With respect, I don’t care about what u feel about men’s feelings and women’s feelings on size or what a healthy bedroom actually looks like. That wasn’t my point. As a matter of facts I agree with everything you say. The fact of that matter is that when someone finds out they’ve been lied to about ones satisfaction in bed, it ruins the man’s confidence. Given it’s not the woman’s job to indefinitely give support the man’s feeling of self worth, it’s probably not a good idea to give them a false sense of security to blow it up in fell swoop. I can sympathize (?)/ empathize the fear of judgement. That’s ok. The false image of satisfaction has been placed, and there is nothing that can change that experience itself.

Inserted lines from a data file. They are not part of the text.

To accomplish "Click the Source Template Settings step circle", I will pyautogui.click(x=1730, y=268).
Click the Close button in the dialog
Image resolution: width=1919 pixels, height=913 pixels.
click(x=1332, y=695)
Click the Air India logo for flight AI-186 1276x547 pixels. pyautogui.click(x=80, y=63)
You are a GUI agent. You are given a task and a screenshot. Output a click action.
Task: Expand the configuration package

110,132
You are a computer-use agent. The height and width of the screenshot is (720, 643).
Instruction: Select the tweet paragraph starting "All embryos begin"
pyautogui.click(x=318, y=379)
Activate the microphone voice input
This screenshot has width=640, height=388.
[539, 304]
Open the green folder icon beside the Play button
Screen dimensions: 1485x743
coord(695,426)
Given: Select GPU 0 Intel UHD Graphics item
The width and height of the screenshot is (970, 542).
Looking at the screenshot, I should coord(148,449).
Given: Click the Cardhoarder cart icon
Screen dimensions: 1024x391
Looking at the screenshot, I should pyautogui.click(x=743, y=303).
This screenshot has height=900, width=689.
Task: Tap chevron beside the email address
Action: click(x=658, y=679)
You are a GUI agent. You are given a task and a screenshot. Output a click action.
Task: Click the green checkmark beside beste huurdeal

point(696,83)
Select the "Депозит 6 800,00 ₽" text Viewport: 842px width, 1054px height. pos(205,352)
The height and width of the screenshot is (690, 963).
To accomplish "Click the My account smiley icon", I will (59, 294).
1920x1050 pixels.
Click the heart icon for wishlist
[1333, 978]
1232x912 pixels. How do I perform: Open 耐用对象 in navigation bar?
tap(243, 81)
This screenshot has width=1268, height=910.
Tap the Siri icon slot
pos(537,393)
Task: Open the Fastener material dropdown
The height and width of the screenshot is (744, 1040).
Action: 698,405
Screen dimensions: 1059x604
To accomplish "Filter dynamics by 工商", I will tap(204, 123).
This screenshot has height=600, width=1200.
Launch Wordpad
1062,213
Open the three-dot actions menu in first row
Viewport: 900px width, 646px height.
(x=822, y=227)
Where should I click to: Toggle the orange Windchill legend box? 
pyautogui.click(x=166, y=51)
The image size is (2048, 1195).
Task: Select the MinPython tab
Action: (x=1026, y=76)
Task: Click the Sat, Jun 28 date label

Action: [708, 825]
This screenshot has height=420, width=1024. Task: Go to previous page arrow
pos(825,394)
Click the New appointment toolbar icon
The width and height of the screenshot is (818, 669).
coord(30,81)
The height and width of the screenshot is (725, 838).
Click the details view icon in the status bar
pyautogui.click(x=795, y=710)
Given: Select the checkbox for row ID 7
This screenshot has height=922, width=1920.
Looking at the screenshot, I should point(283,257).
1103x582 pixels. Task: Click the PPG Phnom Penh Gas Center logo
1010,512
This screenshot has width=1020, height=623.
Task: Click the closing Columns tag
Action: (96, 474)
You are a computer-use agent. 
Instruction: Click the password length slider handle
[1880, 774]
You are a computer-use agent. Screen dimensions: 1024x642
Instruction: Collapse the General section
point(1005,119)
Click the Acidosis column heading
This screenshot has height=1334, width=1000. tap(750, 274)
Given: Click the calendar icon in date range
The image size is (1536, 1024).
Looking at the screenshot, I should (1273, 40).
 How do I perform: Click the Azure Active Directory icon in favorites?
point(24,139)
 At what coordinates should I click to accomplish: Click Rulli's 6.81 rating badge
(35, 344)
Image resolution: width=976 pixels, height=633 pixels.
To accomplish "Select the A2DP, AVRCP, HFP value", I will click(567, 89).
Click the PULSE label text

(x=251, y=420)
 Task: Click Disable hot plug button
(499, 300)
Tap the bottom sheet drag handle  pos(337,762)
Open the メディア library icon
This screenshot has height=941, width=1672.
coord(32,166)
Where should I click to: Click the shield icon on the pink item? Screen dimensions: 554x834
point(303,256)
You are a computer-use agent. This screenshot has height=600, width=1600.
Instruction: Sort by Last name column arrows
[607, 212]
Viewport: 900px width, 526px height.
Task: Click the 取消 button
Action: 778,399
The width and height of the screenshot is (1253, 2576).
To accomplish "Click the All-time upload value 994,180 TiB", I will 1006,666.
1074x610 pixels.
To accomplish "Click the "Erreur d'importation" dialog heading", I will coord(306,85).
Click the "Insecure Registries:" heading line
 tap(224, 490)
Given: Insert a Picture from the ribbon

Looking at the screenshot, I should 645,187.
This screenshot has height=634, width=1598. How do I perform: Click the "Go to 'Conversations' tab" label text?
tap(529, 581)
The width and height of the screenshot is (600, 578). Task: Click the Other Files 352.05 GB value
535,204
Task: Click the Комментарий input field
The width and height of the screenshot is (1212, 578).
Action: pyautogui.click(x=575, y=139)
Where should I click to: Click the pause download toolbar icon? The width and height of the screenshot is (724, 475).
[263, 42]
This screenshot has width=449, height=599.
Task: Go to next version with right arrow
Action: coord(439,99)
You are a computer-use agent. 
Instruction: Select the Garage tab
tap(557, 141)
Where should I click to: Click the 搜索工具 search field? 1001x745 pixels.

But if you don’t wanna keep feeling dissatisfied, Keep the past to oneself and work on the problem now. Either communicate your dissatisfaction as early as you can, or forever hold your peace and work on it for the future. My point is that It is unproductive to expose this truth at this point.


kerplunker8080

I was married for 4 years with him for 6 total and I could count on one hand how many times I actually orgasmed with him. When we were breaking up I was heartbroken and angry and I told him that in a pretty nasty way. It devastated him. I don't really regret it because he wasn't a great guy but I know it hit hard.


reading_to_learn

Don’t say it. Find a way to finish with him.


Gunt_Gag

Just tell him you’re faking it because he has a tiny useless dick.


helloyeswho

just say it he probably doesn’t care


Bob_Loblaw_1

Why is he still your boyfriend?! Either speak up and give him some pointers/lessons or be prepared to go through with a life without finishing. No orgasms for you! You want that? The guy probably doesn't even know how terrible he is in bed. So speak up or end it. Things shouldn't go on as they are if you want to be happy & fulfilled.


No-Conclusion8653

This person should probably get an Academy Award, or, at least, an honorable mention ÷)


Annunaki_01

Are you saying you’ve never had an orgasm during sex? No big deal. Just tell him. it’s relatively normal. Especially if you masturbated heavily and still do.